To say that British attitudes to Europe have been exceedingly ambivalent is almost to understate the case. A profound hope that Europe would succeed and that continental Europe would unify were mixed with scepticism that historic divisions could be surmounted and cynicism that political morality could be sustained. Yet the economic success of the EEC galvanised underperforming Britain to apply for membership, achieved in 1973 after two French vetoes. Relations with Europe have often been fractious and the impetus towards EU centralisation has hit many sensitive nerves; the introduction of the Euro, which Britain declined to join, has added a layer of complication. 


It is natural that we should examine our origins in Europe and learn lessons from our erstwhile leaders. Winston Churchill, in a memorable and moving speech in Zurich in 1946, proposed the Council of Europe, actually formed in 1949, as a prelude to the move towards “a kind of United States of Europe” and encouraged reconciliation between France and Germany.

Churchill advocates European unity
It never occurred to Churchill that Britain herself should join in this enterprise. Britain had her large Commonwealth and an intense national post-war pride; he viewed Britain as a great power acting in cooperation with the USA and the USSR. He was personally sponsoring (while in opposition) the recovery of prostrate Europe, mobilising his unique prestige, to inject some new vision into France and Germany, ruined and humiliated by their wartime activities.
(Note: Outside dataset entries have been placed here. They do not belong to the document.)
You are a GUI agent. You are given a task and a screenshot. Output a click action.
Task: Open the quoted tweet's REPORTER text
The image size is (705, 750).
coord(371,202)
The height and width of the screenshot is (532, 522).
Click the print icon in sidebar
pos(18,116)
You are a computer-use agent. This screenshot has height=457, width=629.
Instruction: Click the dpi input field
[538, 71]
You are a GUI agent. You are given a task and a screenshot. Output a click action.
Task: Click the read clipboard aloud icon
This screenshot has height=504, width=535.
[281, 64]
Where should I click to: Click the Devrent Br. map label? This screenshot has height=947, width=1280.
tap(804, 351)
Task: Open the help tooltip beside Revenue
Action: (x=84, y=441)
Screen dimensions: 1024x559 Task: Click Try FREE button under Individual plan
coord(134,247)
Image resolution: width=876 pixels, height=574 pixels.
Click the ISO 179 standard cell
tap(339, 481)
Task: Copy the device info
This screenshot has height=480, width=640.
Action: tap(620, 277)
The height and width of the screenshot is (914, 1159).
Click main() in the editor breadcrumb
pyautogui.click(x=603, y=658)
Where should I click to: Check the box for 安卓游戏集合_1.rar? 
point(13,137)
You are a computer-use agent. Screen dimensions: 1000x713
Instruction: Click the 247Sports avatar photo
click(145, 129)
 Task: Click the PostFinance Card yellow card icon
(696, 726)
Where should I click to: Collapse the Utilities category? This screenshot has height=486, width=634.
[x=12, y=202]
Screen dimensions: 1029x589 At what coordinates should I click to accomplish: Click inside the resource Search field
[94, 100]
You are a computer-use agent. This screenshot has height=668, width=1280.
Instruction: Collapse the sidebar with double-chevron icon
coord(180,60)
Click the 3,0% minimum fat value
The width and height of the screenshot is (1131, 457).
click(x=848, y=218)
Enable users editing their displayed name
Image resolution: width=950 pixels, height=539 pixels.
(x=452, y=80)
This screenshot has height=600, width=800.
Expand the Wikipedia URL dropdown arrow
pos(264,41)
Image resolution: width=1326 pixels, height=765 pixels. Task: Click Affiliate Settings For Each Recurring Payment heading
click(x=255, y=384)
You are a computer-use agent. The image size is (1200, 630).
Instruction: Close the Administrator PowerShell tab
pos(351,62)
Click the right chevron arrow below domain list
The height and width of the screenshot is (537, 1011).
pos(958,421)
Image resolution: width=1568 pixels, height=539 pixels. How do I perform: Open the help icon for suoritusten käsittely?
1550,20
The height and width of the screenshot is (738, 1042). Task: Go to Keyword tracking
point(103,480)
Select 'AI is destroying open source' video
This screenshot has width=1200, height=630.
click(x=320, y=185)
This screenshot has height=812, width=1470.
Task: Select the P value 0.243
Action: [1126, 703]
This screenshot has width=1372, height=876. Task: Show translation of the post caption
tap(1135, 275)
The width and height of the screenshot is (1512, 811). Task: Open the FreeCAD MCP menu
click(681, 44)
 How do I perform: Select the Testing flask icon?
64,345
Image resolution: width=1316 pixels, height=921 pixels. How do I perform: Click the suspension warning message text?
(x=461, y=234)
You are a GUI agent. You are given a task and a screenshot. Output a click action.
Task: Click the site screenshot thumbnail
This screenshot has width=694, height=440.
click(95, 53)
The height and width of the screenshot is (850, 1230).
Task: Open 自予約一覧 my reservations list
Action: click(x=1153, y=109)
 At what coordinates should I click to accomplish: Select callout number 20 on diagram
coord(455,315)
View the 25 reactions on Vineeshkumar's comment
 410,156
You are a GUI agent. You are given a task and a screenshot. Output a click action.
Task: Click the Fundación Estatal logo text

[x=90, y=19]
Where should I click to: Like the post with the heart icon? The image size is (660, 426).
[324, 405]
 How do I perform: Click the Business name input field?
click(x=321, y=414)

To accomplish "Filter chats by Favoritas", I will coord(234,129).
Back in office in 1951, the conservatives maintained a friendly but remote relationship with Europe, sending only a low-level delegation as observers to the crucial Messina conference in 1955 which led to the 1957 Treaty of Rome, creating the 6-nation Common Market. Anthony Eden was very doubtful about its future success while Labour’s Clem Attlee was gruffly dismissive. Know them all well. Very recently this country spent a great deal of blood & treasure rescuing four of ’em from attacks by the other two…..!


Britain’s faltering economic performance in the 1950s and 1960s, the Suez debacle and the disintegration of the solidarity of the Commonwealth, convinced Harold Macmillan and officialdom that the only solution was for Britain to apply for membership of the EEC. He was frustrated by a de Gaulle veto in 1963, repeated to the Harold Wilson ministry in 1967. De Gaulle was partly animated by a dislike of “Anglo-Saxon” influences, but he was acutely aware of how different Britain was from continental Europe. His analysis rings true today:


 England in effect is insular, she is maritime, she is linked through her exchanges, her markets, her supply lines to the most diverse and often the most distant countries; she pursues essentially industrial and commercial activities, and only slight agricultural ones. She has in all her doings very marked and very original habits and traditions.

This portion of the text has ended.